My final concern is that in discussing the importance and benefits of multivocality, some of the challenges of performing multiple activities with a variety of constituents do not receive enough attention. Different constituents are likely to hold diverse perspectives, expectations, and evaluation criteria, which is partly related to my first concern about outsiders. For instance, drawing from Padgett and Ansell’s (1993) classic paper, Nelson illustrates multivocality by referring to Cosimo de’ Medici’s ability to act as a broker between diverse (economic and familial) networks in the pursuit of his interests and goals. But as Clemens and Cook (1999: 460) noted, in “our efforts to appreciate human agency, we should beware of assuming every actor a Cosimo de Medici.” In other words, superior political and/or social skills, such as those Chowning clearly possessed, unlikely belong to the repertoire of tools available to many field insiders, let alone outsiders. The origins of multivocality, especially in the formative stage of a new field, require additional investigation.

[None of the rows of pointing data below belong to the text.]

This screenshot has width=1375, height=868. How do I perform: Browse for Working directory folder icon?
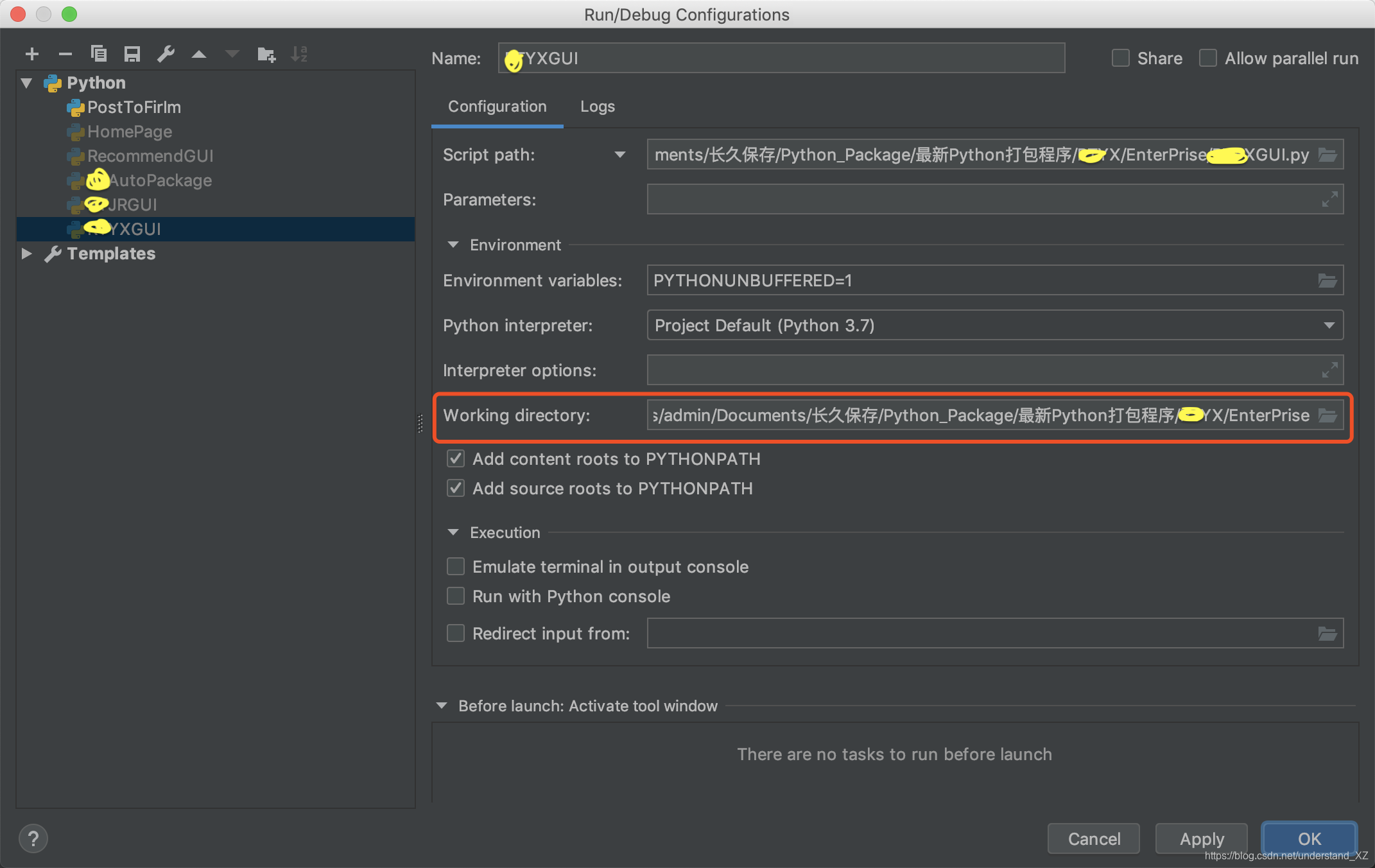1327,415
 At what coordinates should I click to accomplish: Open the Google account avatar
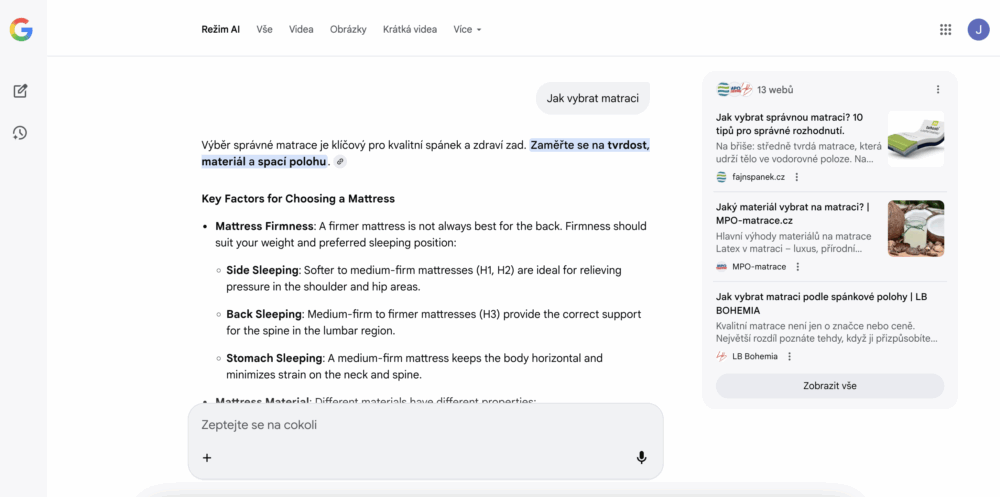tap(978, 30)
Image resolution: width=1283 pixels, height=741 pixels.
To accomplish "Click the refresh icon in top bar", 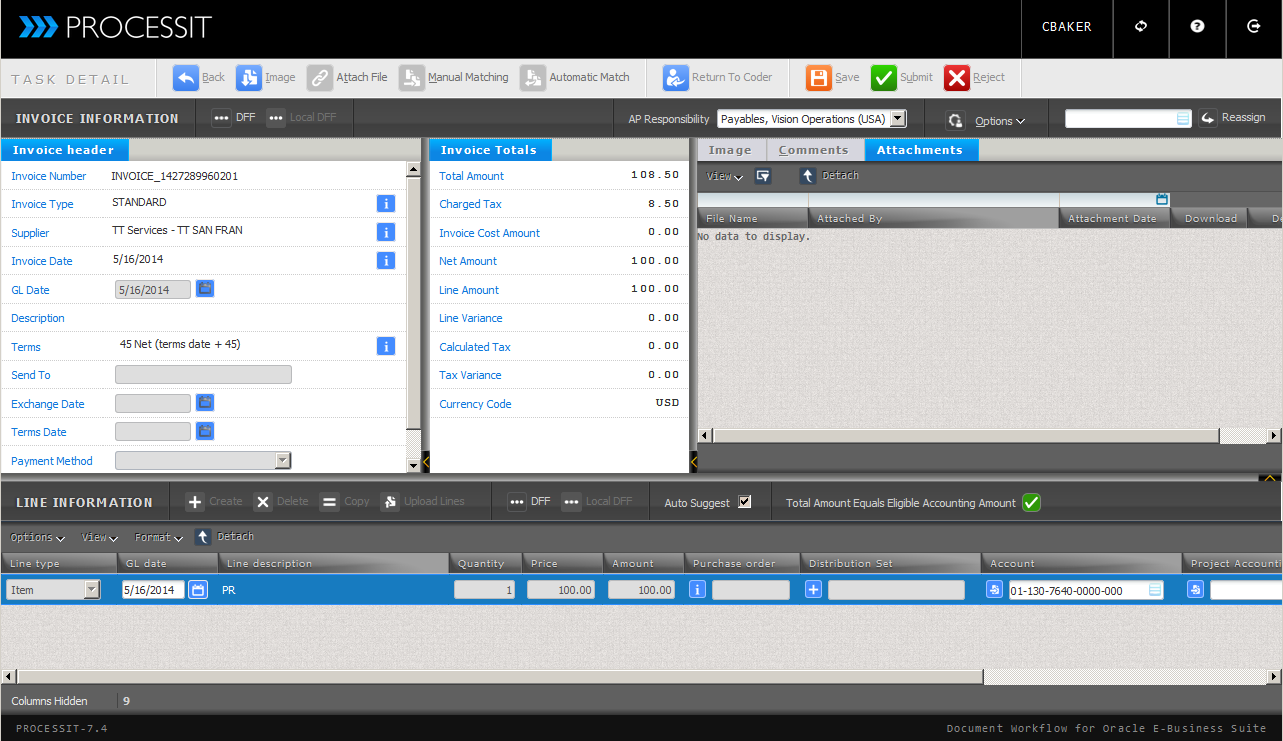I will point(1141,27).
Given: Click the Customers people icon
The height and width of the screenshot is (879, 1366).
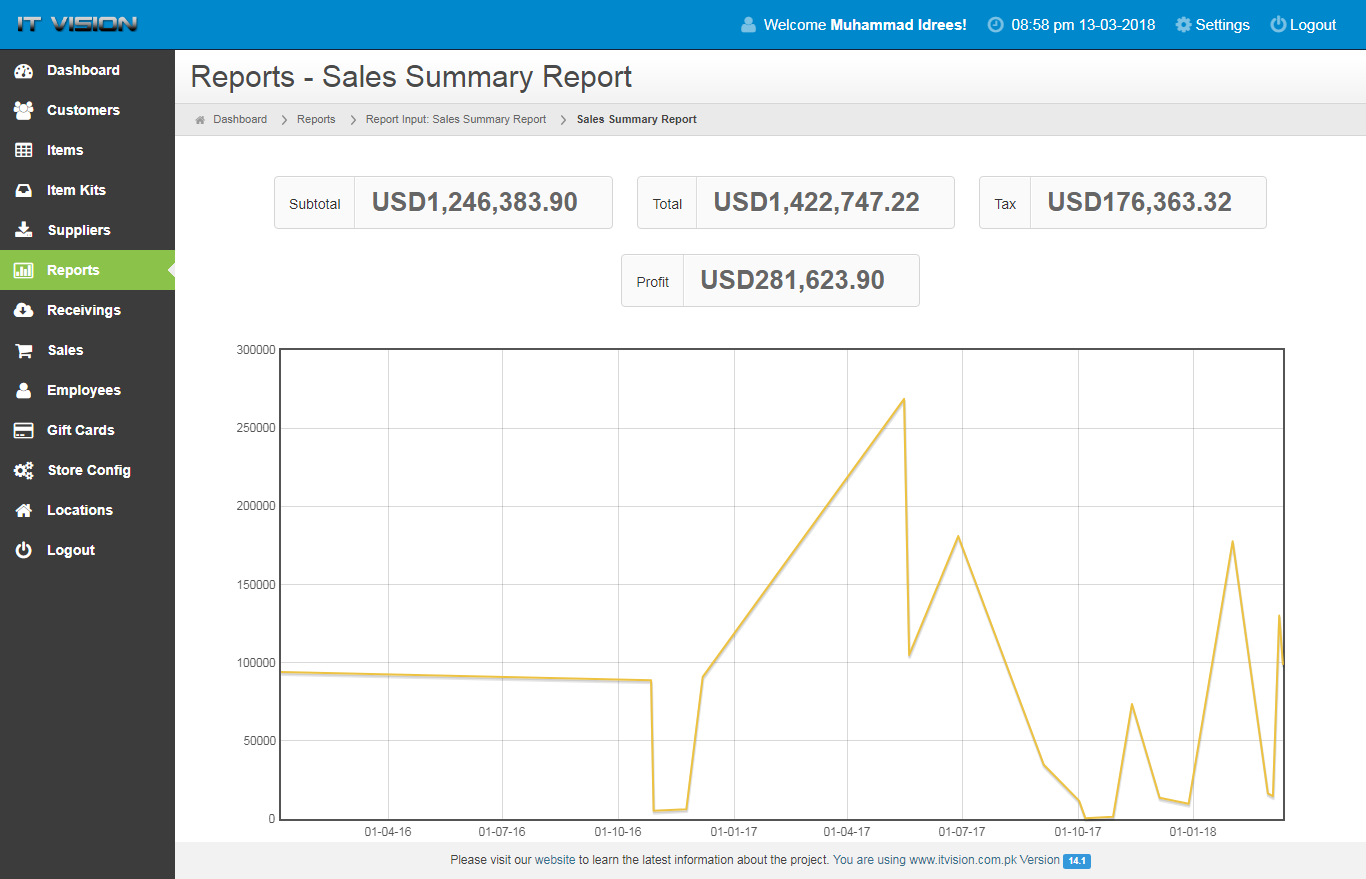Looking at the screenshot, I should tap(24, 111).
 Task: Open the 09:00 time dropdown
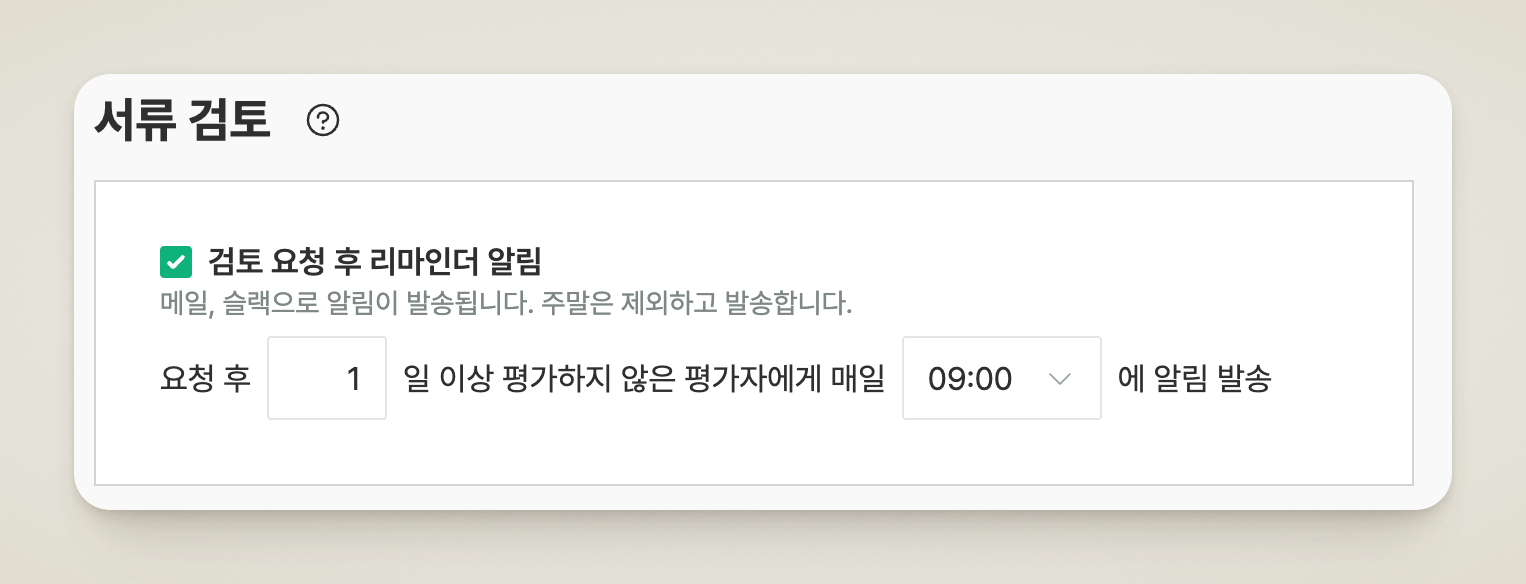tap(1001, 378)
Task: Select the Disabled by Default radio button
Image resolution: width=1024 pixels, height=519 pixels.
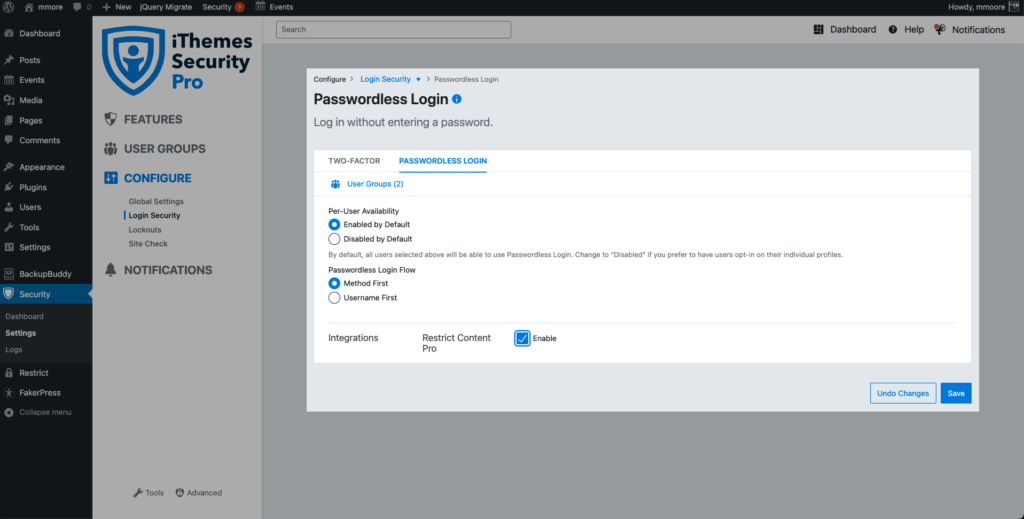Action: tap(334, 239)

Despite these concerns, I highly recommend this book for its important substantive focus, richness of historical data, insightful and incisive discussions of the factors that led to emergence of the computer music field, and suggestive public policy implications for how to effectively shape the interaction among science, technology, and commercial applications. The book deserves the attention of anyone interested in setting conditions that propel radical innovation.